* [DOCUMENT SEGMENT]
....

Archives For Technology & Culture

Even though I am heavily invested in the Android tablet space, frustration drove me to purchase an iPad 2

Even though James Kendrick is heavily invested in the Android space, he has purchased and uses an iPad just because it works. I have to agree that the iPad 2 just works but I will go a step further and suggest that the device itself essentially goes away and lets you focus on what you need to do.

Although I am not a technology blogger like Kendrick, we are relatively similar in that we have years of experience in using mobile technology and got our start when mobile devices used to weigh 30 pounds. In my early years the geek or gadget factor of technology was important and I used to really enjoy working through all the challenges that technology presented. Over the years I have used every imaginable computer, laptop, PDA, phone, smartphone, operating system and as the devices became more powerful they became increasingly complex. Initially, I really didn’t mind this–that was until the last 4-5 years.

....

* [TO DO]
[1] In the post about buying an iPad 2, how much did mobile devices weigh back when the author and Kendrick first started using them?
[2] Pick up the post about buying an iPad 2 right after its last sentence and write what comes next.

* [AVAILABLE DATA]
....

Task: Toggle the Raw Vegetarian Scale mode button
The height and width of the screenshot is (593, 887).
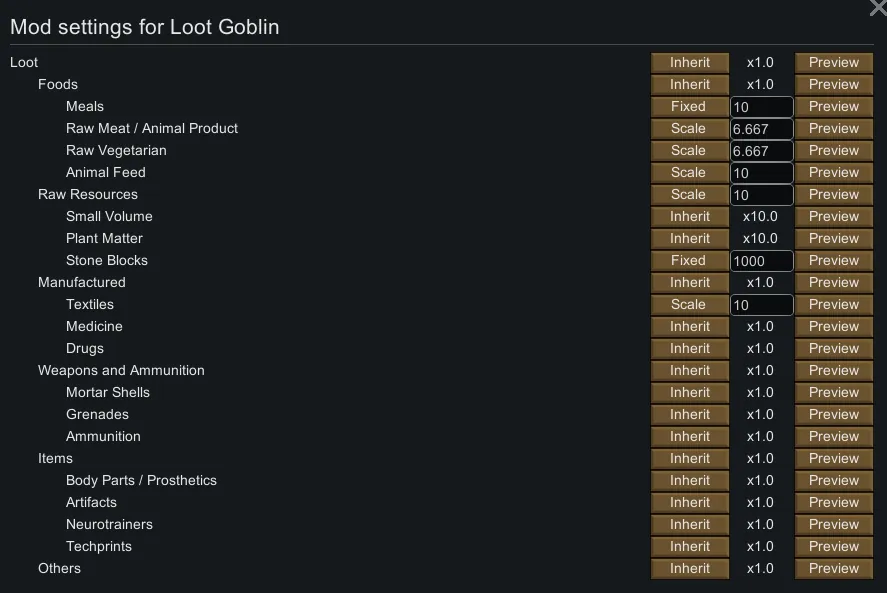Action: (x=688, y=150)
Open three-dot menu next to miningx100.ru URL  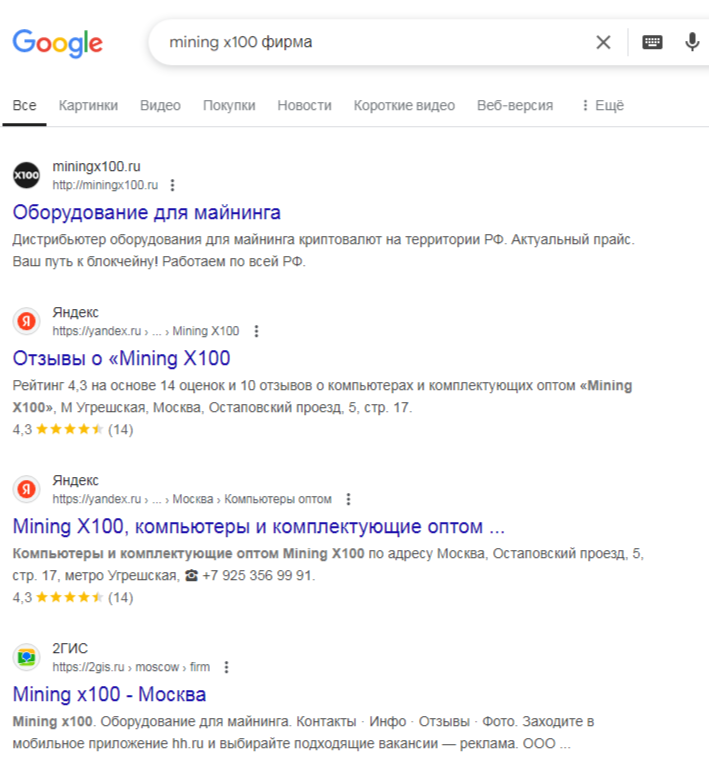[172, 185]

....

* [RESPONSES IN ORDER]
[1] 30 pounds.

[2]
In my time as the Manager of Educational Technology at Lethbridge College I learned by working with hundreds of faculty and staff that technology often got in the way of enhancing the learning environment. Most faculty aren’t interested in being “trained” or “discipled” in the technology; they just want it to work seamlessly and help them engage their students. Unfortunately, many people view technology use as a “dark art” that only a few disciplined initiates have the ability to really master. This attitude and perception is perpetuated by most IT departments who impose very strict and controlling guidelines over institutional technology use. For example, to simply connect a device to the network or add some level of functionality one must visit the IT “High Priest” who secretly types in the right incantation that brings the technology to life. Anyone who challenges this process does so at the peril of angering the IT gods. To be fair to our colleagues in IT most IT professionals don’t view themselves in this way but they do need to control the technology because it is so complicated and difficult to support–at least it used to be. We don’t have to pay homage to the IT gods any longer.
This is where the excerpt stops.